From Modern Mythcraft to Magical Surrealism

Timepiece

After the dogs chewed the hands off the clock, we had only the chimes to remind us of time. If we were engrossed in our work and missed the sound of them, we lost the hour. This occurred often, as you might imagine. Winding the clock became the most crucial task of our day. We were afraid that sooner or later someone would forget, then time would stop and the rest of the world would go on without us. But this was in a time before Timelessness.

It wasn’t that our standards were as consistent as that of the outside world. After we moved to this place, the old clock took on a mind of its own. Like indulgent parents, we overlooked its early misconduct. The chimes were not as reliable as they had been–they began to strike odd combinations at quirky intervals, and sound out in peculiar tones.
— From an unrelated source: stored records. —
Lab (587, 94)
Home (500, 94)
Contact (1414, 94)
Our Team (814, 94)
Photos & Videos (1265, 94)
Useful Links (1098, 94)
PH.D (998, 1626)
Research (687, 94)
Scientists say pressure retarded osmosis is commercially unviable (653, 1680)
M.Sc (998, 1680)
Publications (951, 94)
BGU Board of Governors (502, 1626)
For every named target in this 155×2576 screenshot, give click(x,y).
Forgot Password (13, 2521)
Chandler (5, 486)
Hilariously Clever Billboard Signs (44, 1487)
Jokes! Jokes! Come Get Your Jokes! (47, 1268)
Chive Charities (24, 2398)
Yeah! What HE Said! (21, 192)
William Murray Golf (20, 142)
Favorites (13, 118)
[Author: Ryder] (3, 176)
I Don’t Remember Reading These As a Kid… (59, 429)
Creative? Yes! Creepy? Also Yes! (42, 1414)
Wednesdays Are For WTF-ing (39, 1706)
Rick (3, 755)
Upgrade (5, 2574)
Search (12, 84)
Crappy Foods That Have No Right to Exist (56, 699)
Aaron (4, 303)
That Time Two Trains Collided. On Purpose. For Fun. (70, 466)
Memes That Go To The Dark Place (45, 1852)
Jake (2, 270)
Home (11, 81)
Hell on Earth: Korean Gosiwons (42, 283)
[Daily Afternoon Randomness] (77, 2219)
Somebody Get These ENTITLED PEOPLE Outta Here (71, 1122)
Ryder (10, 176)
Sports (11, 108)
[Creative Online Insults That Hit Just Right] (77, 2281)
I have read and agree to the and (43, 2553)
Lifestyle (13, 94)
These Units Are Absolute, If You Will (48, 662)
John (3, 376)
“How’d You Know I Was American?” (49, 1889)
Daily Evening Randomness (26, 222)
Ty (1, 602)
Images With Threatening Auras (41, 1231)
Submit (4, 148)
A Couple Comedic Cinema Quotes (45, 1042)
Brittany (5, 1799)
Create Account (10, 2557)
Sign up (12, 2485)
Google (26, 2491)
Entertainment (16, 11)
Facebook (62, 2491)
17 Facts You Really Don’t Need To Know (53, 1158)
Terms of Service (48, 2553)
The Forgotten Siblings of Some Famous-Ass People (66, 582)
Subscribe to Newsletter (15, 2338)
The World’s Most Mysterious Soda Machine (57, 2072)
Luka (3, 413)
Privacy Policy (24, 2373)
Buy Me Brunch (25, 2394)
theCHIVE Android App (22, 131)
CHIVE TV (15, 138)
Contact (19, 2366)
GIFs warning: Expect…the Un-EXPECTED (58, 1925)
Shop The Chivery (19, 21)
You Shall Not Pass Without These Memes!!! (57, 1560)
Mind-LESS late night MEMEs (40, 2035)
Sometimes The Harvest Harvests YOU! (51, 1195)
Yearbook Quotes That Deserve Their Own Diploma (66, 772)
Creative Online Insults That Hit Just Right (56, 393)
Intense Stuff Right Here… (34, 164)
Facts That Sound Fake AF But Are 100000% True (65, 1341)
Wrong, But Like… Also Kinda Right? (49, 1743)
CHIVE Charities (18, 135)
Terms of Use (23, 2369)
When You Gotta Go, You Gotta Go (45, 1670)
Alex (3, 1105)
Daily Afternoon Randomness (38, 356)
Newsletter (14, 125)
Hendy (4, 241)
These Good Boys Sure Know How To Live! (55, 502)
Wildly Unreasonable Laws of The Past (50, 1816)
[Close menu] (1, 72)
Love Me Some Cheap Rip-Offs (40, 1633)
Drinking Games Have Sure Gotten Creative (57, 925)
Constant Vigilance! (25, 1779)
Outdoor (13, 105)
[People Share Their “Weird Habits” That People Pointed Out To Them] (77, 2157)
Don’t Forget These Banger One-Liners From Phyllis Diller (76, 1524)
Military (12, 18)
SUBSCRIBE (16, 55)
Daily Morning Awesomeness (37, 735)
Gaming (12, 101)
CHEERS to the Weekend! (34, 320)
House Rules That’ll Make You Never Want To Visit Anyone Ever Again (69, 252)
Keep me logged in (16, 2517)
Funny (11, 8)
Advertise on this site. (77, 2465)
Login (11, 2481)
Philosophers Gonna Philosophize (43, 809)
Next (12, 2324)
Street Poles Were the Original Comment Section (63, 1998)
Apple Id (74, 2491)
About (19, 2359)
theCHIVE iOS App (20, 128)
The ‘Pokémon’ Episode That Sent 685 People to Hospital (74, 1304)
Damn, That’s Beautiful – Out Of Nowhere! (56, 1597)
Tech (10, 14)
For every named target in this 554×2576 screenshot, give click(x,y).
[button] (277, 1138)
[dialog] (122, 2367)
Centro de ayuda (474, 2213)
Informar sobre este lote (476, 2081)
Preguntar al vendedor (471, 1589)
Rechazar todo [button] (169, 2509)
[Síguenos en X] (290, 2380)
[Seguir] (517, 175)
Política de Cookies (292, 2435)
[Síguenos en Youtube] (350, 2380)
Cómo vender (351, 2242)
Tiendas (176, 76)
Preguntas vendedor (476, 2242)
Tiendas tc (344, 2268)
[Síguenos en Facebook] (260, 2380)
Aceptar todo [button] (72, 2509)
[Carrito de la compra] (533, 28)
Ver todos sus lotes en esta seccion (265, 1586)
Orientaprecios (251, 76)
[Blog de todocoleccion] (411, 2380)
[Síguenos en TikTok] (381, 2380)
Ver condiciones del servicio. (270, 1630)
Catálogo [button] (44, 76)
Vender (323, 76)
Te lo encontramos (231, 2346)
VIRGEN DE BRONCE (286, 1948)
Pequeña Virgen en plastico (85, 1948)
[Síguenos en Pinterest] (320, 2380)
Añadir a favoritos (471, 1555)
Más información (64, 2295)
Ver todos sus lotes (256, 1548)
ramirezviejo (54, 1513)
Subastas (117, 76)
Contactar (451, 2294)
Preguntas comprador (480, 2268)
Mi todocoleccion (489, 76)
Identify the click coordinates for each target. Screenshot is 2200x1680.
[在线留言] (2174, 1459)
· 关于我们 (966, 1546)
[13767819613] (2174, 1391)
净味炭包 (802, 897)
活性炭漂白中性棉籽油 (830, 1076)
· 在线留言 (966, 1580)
Perhaps we should have considered the possibility of defection in a more serious light. Perhaps we should have thought about the inevitable lapse of synchronism, however tentative it might have seemed then. Perhaps we should have made contingency plans, studied shadows or celestial bodies.

We chose to allow its quirks.

We might have recognized the old clocks inclination to “strike out for attention” as opposed to the smooth performance of contracted function–that being the regular and consistent process of marking increments of time. Beyond the pretext of furniture, it stood proud and tall, covetous of its role as Keeper of Time, reveling in the attention of careful polishing and regular winding by acolytes. For love of furniture goes beyond person-to-object or object-to-object, or even object-to-itself, itself-to-itself; inspiring ever more perverse pairings of which we dare not speak.

Chronometric decline ensued sometime after the move, causing distortions in the pervading continuum: the doors that opened to the clock’s face and works commenced to hang ajar in a state of warp; chiming became garbled and erratic. Ministrations of chronometric practitioners were to no avail. “Best to grant evolution with dignity,” they advised.

“But what of us?” we asked him.

Committed as he was, to the well being of such crucial devices, he could only shake his head at such a question. We were chagrined at our pettiness, shamed to silence.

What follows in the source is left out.